### REQUIREMENT
Pictures aside, write every record out again word for word.

### EXERCISE MATERIALS
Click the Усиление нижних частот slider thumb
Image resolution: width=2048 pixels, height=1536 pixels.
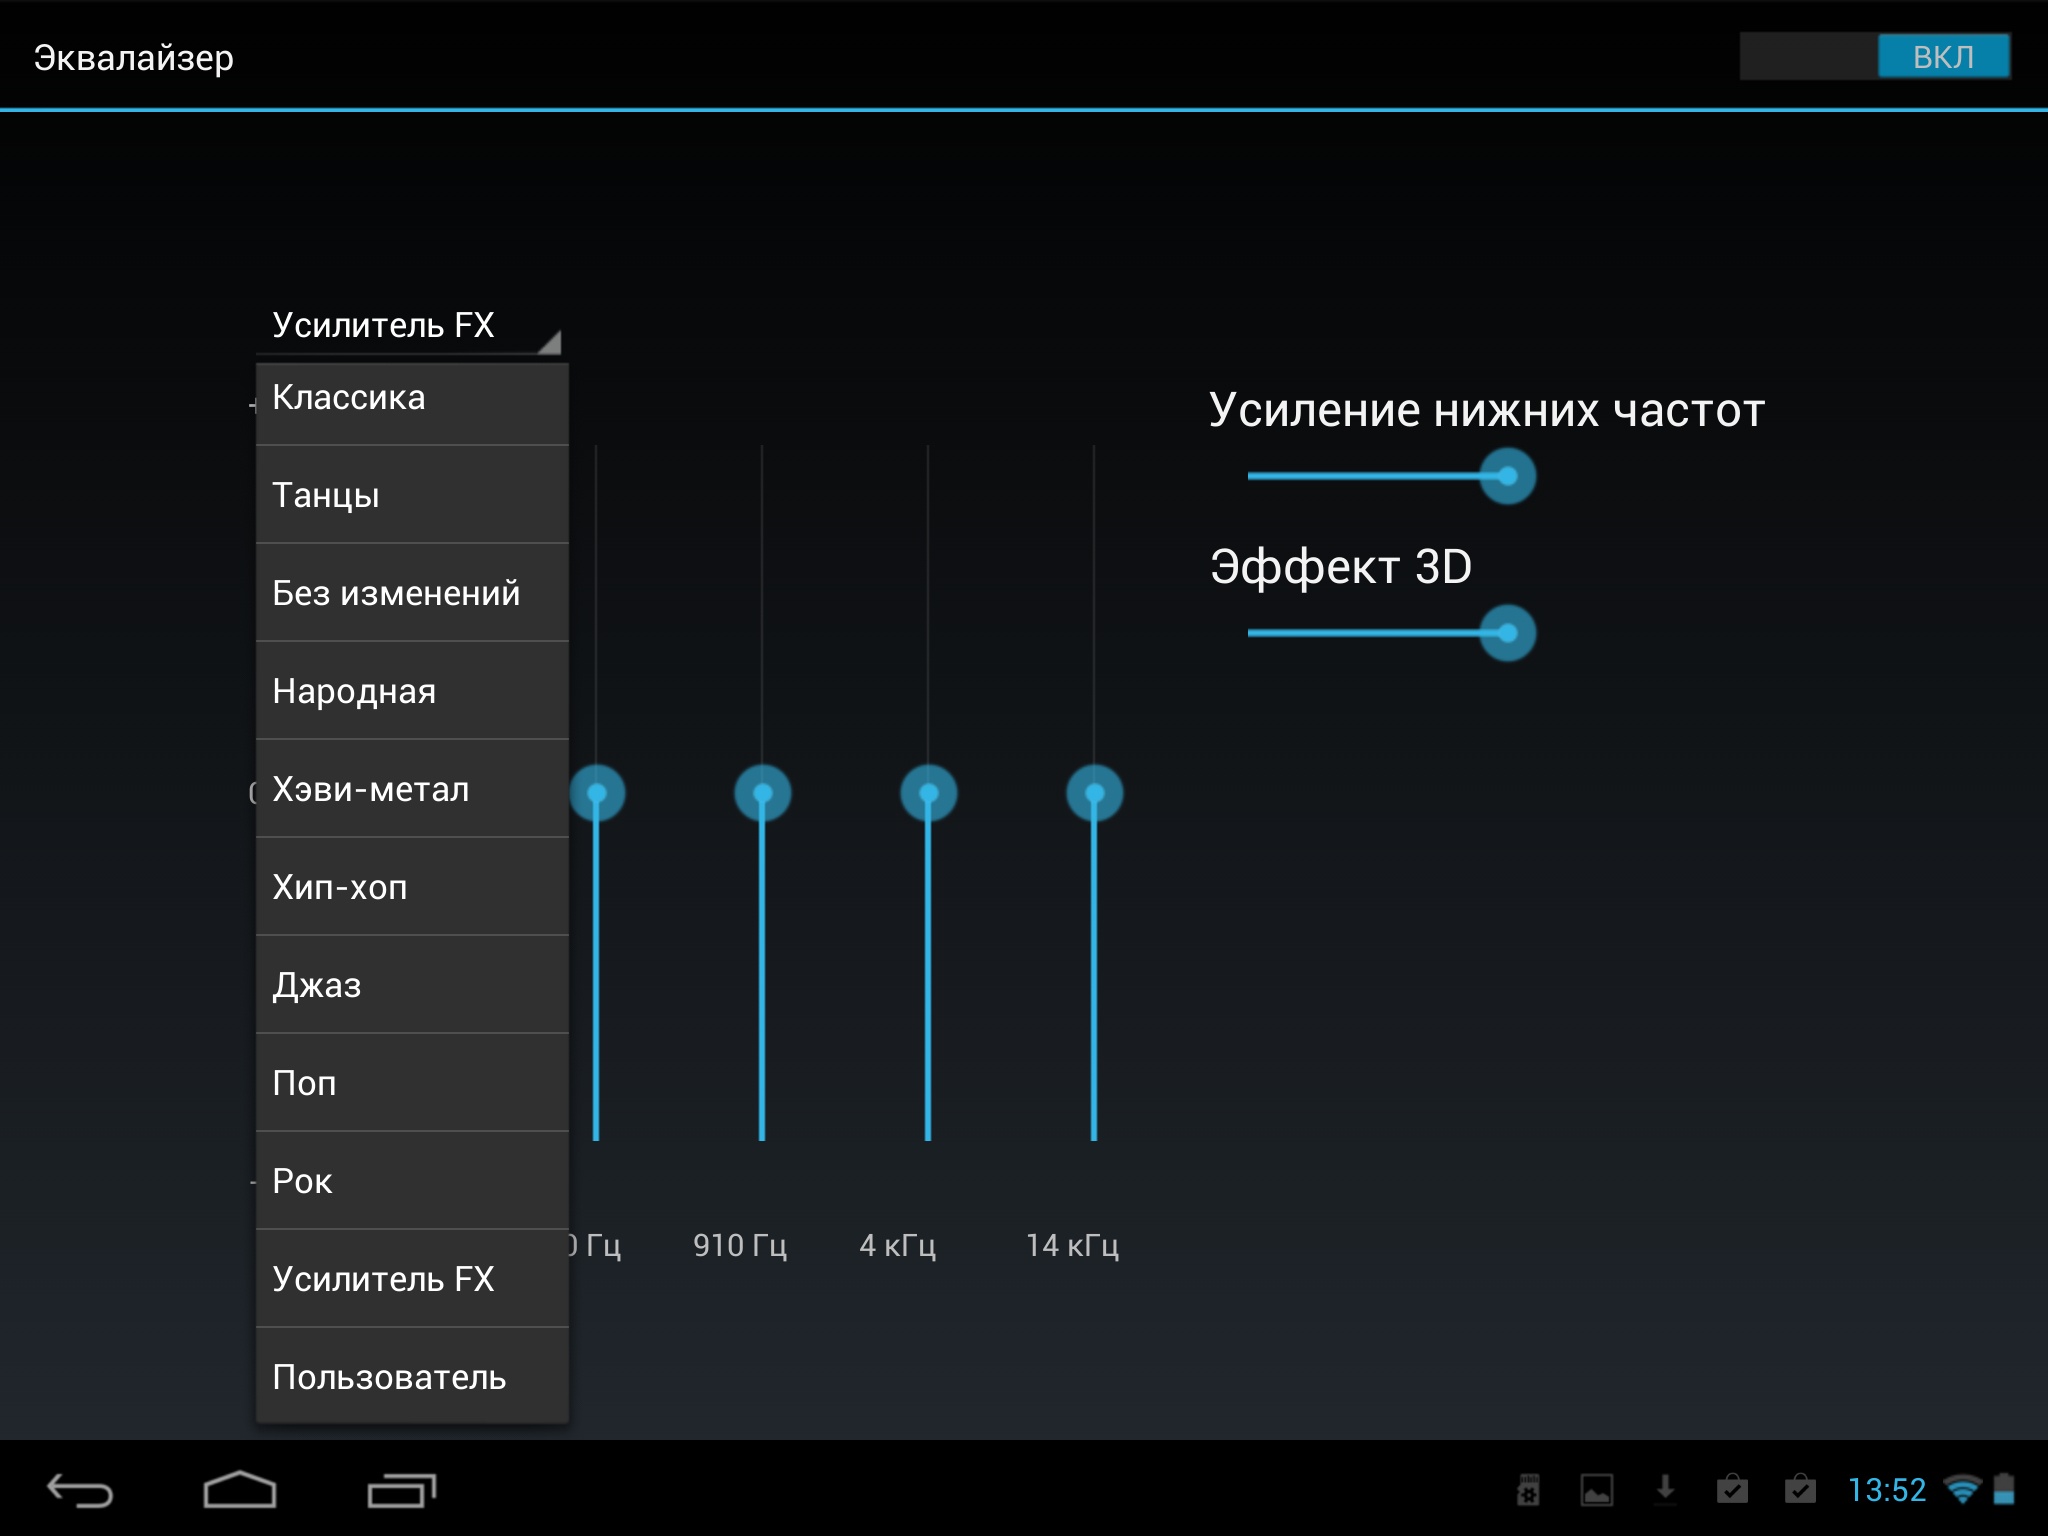click(1507, 476)
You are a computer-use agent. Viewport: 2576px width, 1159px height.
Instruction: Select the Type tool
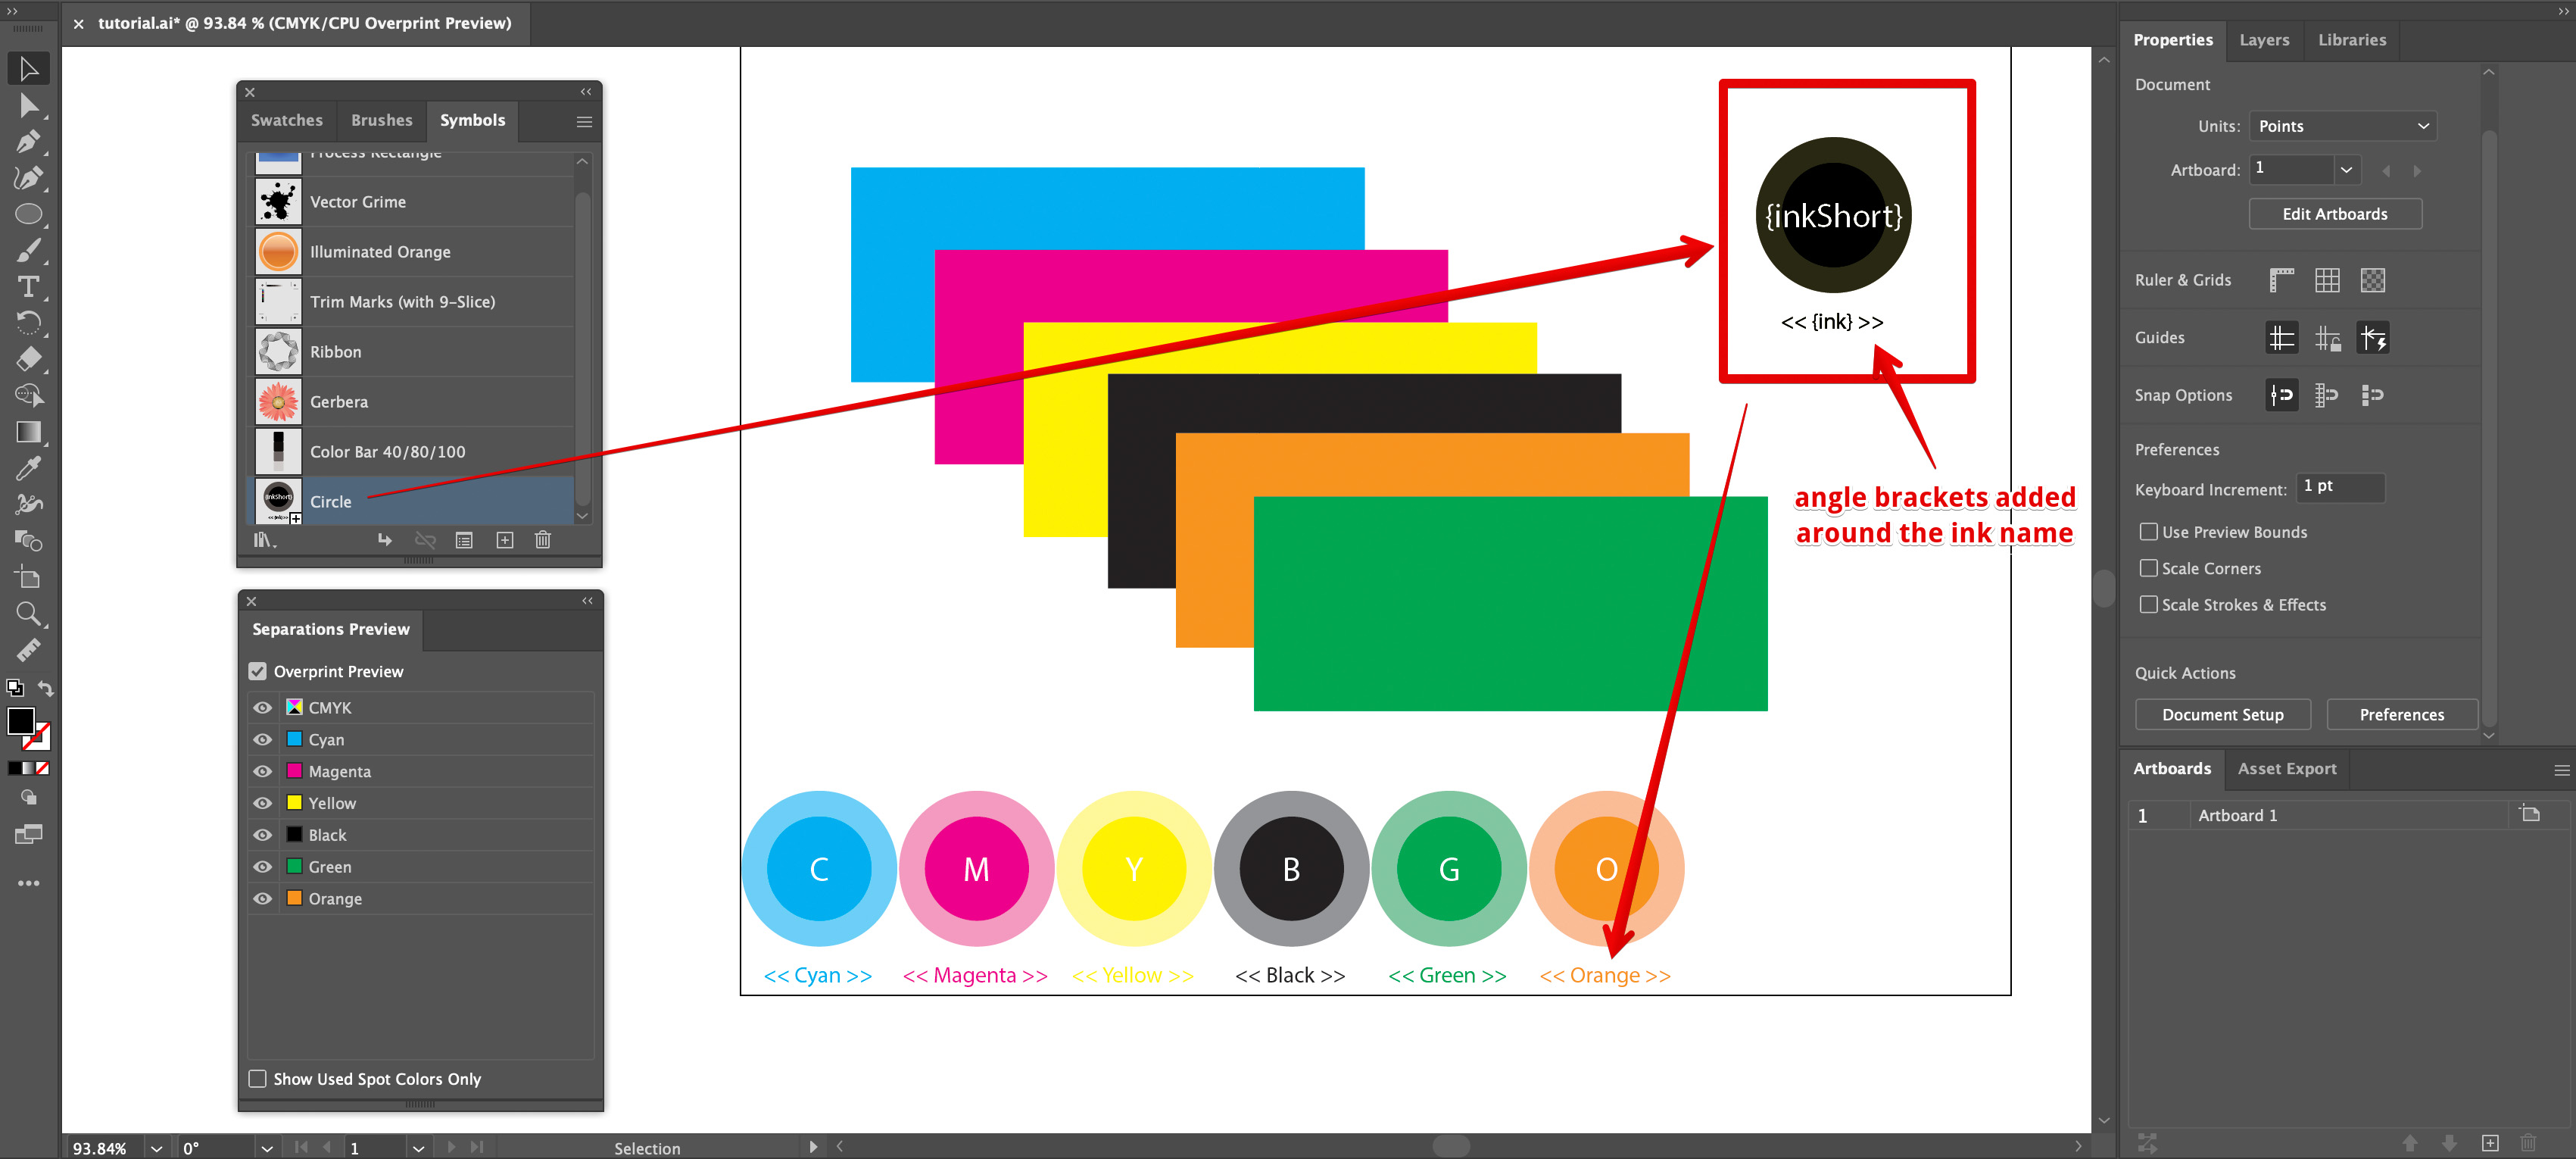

### ANSWER SECTION
Click the Усиление нижних частот slider thumb
Image resolution: width=2048 pixels, height=1536 pixels.
click(1507, 476)
You are a computer-use agent. Viewport: 2576px width, 1159px height.
Instruction: Select the Type tool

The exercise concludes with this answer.